„So lang die Branche sich nicht in sich einig ist, was sie braucht, kommt gar keine Presseförderung zustande“
3 Fragen, 3 Antworten: Lina Timm, Geschäftsführerin des Medialab Bayern
Was kann gemeinnütziger oder gemeinwohlorientierter Journalismus leisten? Drei Fragen an Lina Timm, Geschäftsführerin des Medialab Bayern.
An welchen Stellen könnten Sie aus der Haut fahren, wenn Sie sich die Argumente für und wider eine Presseförderung in Deutschland anhören?
Ich finde vor allem den Streit innerhalb der Branche vollkommen überflüssig. Die „alten Printverleger“ wollen die Zustellung gefördert haben und können sich damit darüber hinweg retten, dass ihre digitalen Produkte einfach nicht genügend Menschen erreichen – und vielleicht auch nicht gut und passend genug sind. Ein User Research bei uns im Media Lab Bayern hat einmal ergeben, dass sehr viele Senioren bereits digital unterwegs sind, das ist überhaupt kein Argument mehr für Printprodukte. Und die Digitalverleger haben erstmal alles gestoppt, damit sie auch ein Stück vom Kuchen abbekommen. So lang die Branche sich nicht in sich einig ist, was sie braucht, kommt gar keine Presseförderung zustande. Außerdem ist schon der Begriff grenzwertig. Was ist denn „Presse“ heutzutage eigentlich?
Es sollte eine Journalismus- oder Innovationsförderung sein, alles andere ist antiquiert.
Wo sehen Sie den aktuell größten Handlungsbedarf, um die Situation zu verbessern?
Es muss eine klare Vision geben, was eigentlich erreicht werden soll. Für mich ist das: So vielen Menschen wie möglich den Zugang zu wahren Nachrichten und Informationen zu ermöglichen. Das kann definitiv digital passieren. Das einzige, was sinnvoll in die Zukunft gerichtet ist, ist hier auf digitale Produkte zu setzen. Hier muss eine Förderung ansetzen – zum Beispiel mit Workshops zu Formatentwicklung und R&D im Journalismus, wie diese digitalen Produkte aussehen könnten.
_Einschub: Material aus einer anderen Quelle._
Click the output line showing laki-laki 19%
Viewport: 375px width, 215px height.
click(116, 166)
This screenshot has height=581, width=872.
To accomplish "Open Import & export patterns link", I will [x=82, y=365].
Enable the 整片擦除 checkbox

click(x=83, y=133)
Der Bedarf dafür ist riesig und diese Förderung käme direkt besserem Journalismus und besserer Information der Bevölkerung zugute.
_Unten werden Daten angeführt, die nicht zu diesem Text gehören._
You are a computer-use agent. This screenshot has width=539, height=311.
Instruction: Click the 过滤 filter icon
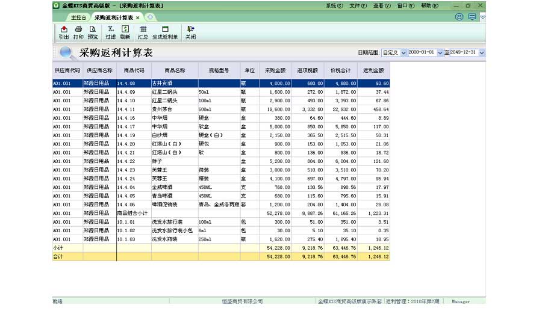(x=110, y=32)
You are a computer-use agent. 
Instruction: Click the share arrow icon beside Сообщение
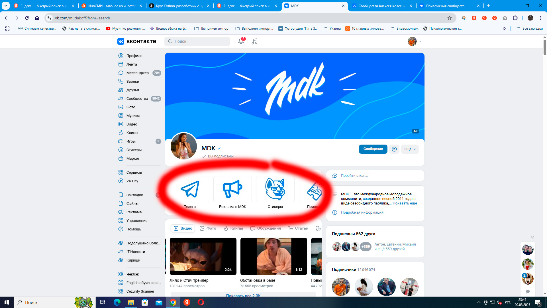coord(394,149)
Auch wenn das Leben kein Wunschkonzert ist: Was würden Sie sich für die Entwicklung des Journalismus für die kommenden Jahre am meisten wünschen?
Journalist:innen müssen sich viel stärker als bislang als Servicekräfte verstehen. Ihr Job ist es, Nachrichten zu recherchieren und so aufzubereiten, dass alle Gruppen in der Gesellschaft sie verstehen. Dafür muss ich unterschiedliche Menüs kochen, Themen für viele Zielgruppen und auf vielen Kanälen aufbereiten – und zwar immer mit dem Blick darauf, ob es den Nutzer:innen wirklich geschmeckt hat. Das heißt nicht, dass wir nur noch Katzenvideos produzieren sollen. Aber Nachrichten müssen so aufbereitet werden, dass sie die Menschen nicht abschrecken, sich zu informieren, weil sie zu kompliziert, zu langweilig oder zu verstörend sind.
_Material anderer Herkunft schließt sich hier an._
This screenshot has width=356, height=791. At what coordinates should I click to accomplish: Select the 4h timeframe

Lina Timm arbeitet als Geschäftsführerin der Medien.Bayern GmbH daran, mehr Innovation in die Medienbranche zu bringen. 2015 hat sie das Media Lab Bayern als Startup- und Innovation Hub gegründet, das heute wie die Medientage München, Start into Media oder Games/Bavaria Teil des Innovations-Ökosystems Medien.Bayern ist.
Dieses Kurzinterview ist ein Auszug aus dem „Whitepaper Non-Profit-Journalismus“ von Leif Kramp und Stephan Weichert, das Handreichungen für Medien, Politik und Journalismus bietet. Es erscheint im Oktober 2023 bei der Otto-Brenner-Stiftung und wird dort sowohl in gedruckter als auch in digitaler Fassung kostenfrei erhältlich sein.